**Texto mostrado**
-=-=-=-=-

La segunda de las historias que transitan este libro es menos académica y más personal: se refiere al deus ex machina que podría resolver el gran misterio de los fósiles de Atapuerca y que se ha convertido en un objetivo buscado casi hasta la obsesión por sus descubridores: ¿es posible que la configuración de los hallazgos más importantes de estos yacimientos nos esté indicando la presencia tempranísima de una mente trascendente en el ser humano?
La historia ya la ha explicado Arsuaga en otras obras: el hombre y la mujer de Atapuerca, en concreto la población de heidelbergensis de la Sima de los Huesos, pudieron haber practicado enterramientos rituales. De ser así, como parece indicar la disposición de los fósiles en la sima y el hallazgo de lo que podrían ser piezas rituales funerarias, aquellos homínidos se habrían reunido "juntos, graves y sobrecogidos" en torno a un mismo rito, que les enfrentaba a lo que Arsuaga llama "el misterio, lo que está más allá de donde alcanzan los sentidos, lo que no se ve, la otra orilla".
La reconstrucción de ese concepto de misterio, hasta ahora sólo conocido en dos especies de los billones que han habitado la biosfera (el neandertal y el Homo sapiens), es la parte más bella de esta bella obra. Quizás porque todavía seguimos preguntándonos por nuestro propio misterio.

-=-=-=-=-

**Ejercicios**
(A) Reescribe de forma más breve el párrafo del texto sobre Atapuerca que empieza con «La historia ya la ha explicado Arsuaga». Conserva sus datos principales.
(B) Indica si cada afirmación coincide con el texto sobre Atapuerca y cita las palabras que lo deciden: (i) el concepto de misterio solo se conoce hasta ahora en dos especies; (ii) la población de la Sima de los Huesos era de Homo sapiens; (iii) la segunda historia del libro es más académica que personal.

**Extractos del listado**

-=-=-=-=-

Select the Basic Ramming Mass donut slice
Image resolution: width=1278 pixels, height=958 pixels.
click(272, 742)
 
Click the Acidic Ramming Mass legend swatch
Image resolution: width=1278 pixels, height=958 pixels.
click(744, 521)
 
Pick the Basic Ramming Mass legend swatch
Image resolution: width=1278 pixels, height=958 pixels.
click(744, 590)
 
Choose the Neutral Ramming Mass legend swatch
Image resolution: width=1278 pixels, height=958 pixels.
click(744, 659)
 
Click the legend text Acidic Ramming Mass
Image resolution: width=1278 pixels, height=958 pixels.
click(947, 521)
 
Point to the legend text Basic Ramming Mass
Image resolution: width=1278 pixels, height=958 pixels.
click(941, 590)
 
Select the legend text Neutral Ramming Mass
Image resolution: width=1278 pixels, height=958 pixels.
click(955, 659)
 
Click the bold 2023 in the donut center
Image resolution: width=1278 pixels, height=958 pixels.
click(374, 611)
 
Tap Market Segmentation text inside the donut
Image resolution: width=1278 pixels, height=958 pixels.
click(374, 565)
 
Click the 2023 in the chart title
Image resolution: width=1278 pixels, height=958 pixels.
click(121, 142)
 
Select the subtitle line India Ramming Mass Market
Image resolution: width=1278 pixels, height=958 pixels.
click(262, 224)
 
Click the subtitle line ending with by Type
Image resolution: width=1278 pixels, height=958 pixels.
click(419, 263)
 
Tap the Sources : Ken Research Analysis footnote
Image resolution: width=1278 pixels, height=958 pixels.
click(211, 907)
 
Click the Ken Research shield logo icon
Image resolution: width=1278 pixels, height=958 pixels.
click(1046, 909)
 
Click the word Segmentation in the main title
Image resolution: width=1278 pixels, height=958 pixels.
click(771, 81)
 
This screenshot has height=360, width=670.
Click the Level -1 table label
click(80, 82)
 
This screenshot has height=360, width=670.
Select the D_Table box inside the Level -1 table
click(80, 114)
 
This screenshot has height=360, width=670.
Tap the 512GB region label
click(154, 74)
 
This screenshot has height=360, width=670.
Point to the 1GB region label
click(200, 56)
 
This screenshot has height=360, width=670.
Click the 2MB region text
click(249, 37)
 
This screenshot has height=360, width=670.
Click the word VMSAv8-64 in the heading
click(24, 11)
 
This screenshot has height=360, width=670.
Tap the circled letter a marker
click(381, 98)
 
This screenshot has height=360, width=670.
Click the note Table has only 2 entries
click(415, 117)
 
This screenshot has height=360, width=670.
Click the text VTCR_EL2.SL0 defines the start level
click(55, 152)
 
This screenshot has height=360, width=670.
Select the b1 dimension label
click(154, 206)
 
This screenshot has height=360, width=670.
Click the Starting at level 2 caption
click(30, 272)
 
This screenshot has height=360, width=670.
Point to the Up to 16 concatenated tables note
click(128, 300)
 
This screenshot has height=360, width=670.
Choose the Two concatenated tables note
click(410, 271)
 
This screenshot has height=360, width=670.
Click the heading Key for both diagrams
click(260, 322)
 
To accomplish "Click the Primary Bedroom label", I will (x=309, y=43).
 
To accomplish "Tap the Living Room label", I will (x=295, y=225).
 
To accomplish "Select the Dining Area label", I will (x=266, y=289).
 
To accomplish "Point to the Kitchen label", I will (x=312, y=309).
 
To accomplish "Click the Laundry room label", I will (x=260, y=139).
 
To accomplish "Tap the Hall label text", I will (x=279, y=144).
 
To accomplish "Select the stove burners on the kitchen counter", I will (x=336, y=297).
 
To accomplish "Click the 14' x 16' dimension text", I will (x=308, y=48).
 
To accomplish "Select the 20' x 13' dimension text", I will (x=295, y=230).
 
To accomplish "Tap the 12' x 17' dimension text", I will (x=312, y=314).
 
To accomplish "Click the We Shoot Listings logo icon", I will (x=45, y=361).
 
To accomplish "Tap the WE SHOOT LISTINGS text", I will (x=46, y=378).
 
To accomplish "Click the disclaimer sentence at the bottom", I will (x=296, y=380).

-=-=-=-=-

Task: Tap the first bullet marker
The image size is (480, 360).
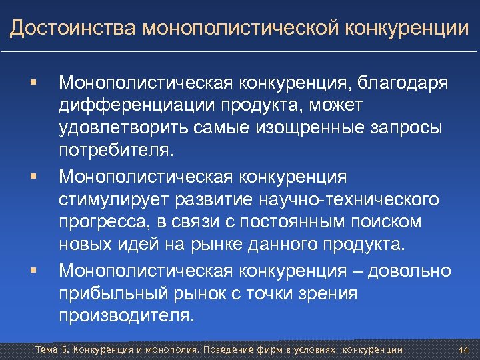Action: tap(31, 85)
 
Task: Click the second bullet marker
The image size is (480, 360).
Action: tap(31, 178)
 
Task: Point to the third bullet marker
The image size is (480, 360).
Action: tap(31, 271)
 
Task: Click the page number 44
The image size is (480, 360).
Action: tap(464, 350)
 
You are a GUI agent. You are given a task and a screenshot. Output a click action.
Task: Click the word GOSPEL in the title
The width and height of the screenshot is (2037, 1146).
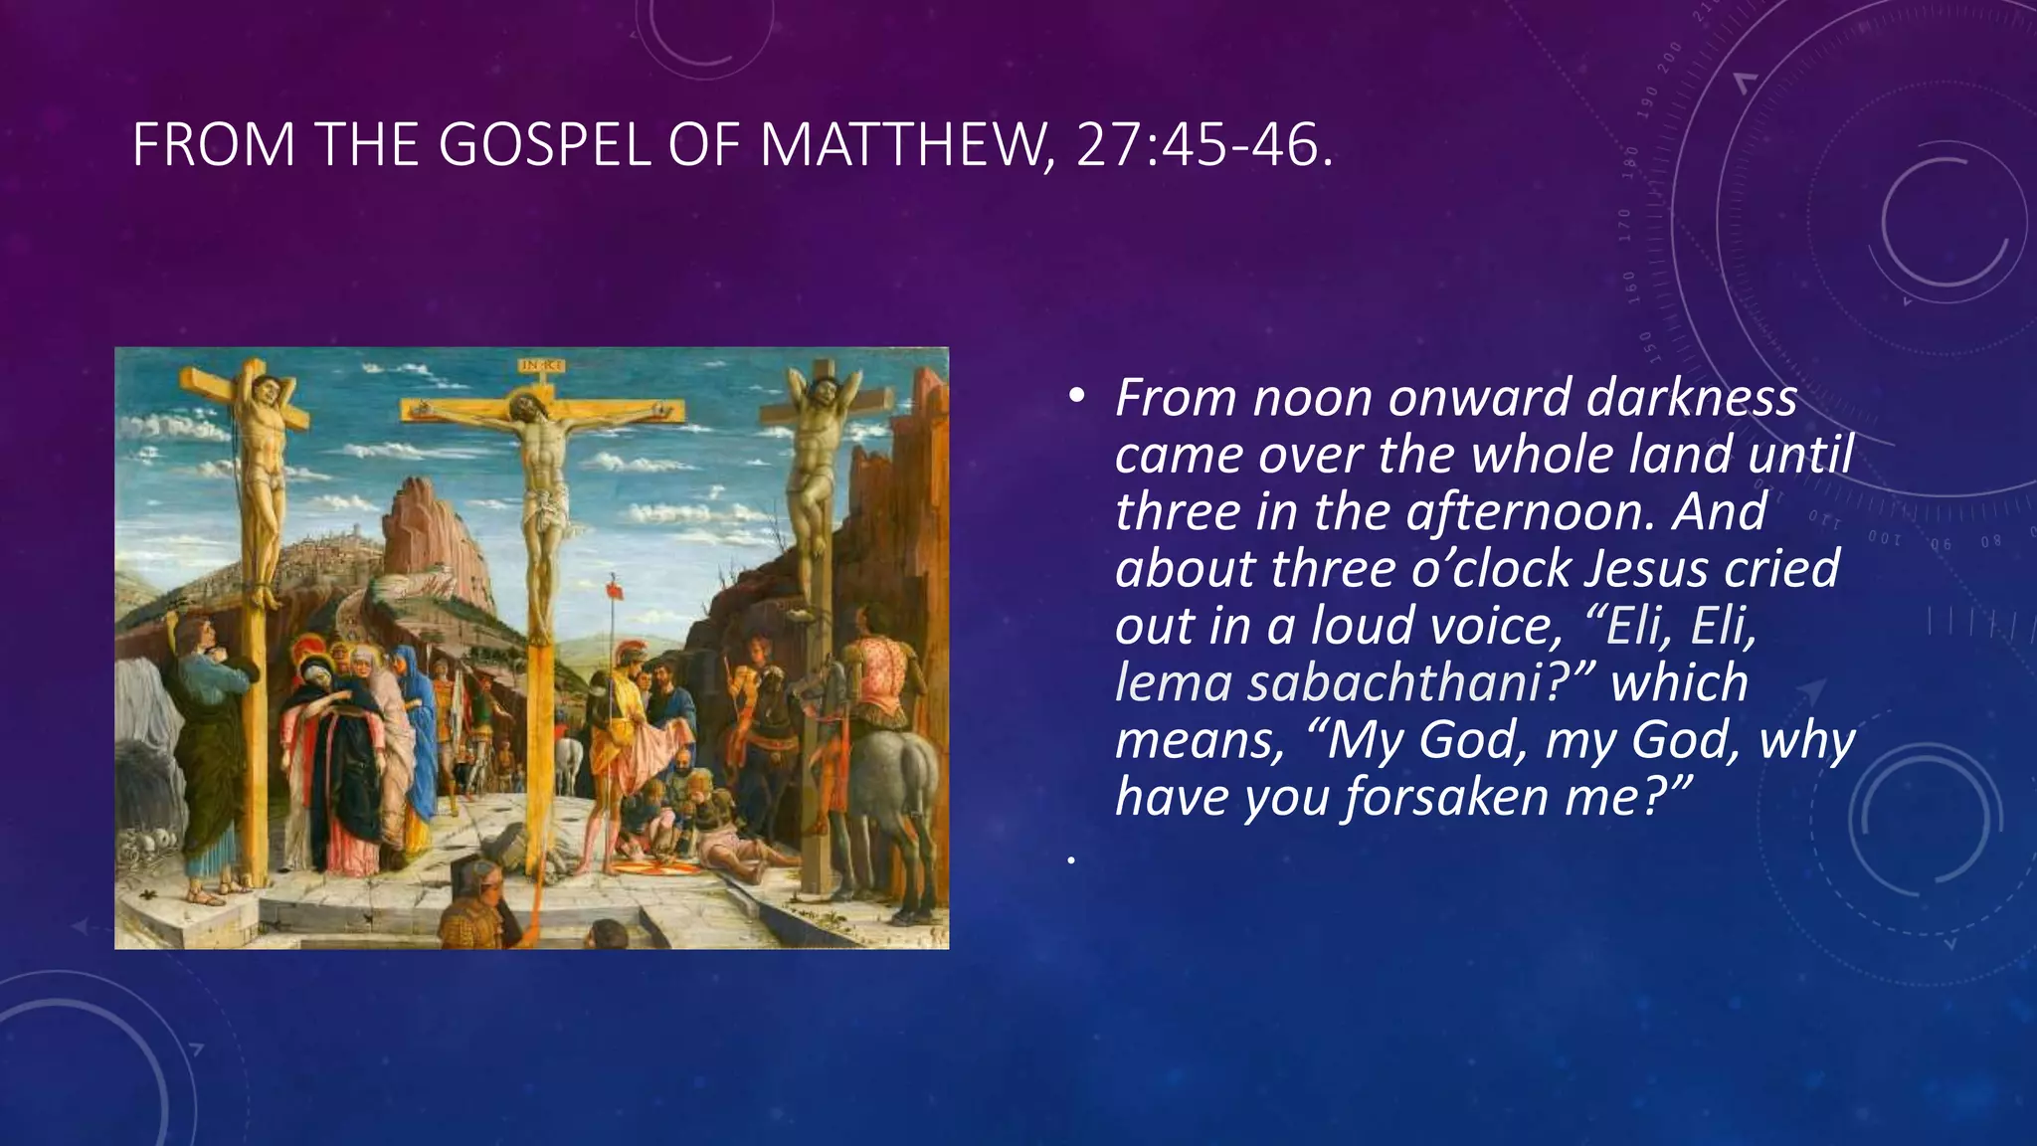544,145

-=-=-=-=-

**Respuestas esperadas**
(A) Arsuaga ya ha contado en otras obras que la población de heidelbergensis de la Sima de los Huesos pudo practicar enterramientos rituales. Lo sugieren la disposición de los fósiles y lo que podrían ser piezas rituales funerarias. Si fue así, esos homínidos se habrían reunido en torno a un mismo rito, que los enfrentaba al misterio: lo que está más allá de los sentidos.

(B)
(i) Sí: «hasta ahora sólo conocido en dos especies de los billones que han habitado la biosfera (el neandertal y el Homo sapiens)».
(ii) No: «la población de heidelbergensis de la Sima de los Huesos».
(iii) No: «es menos académica y más personal».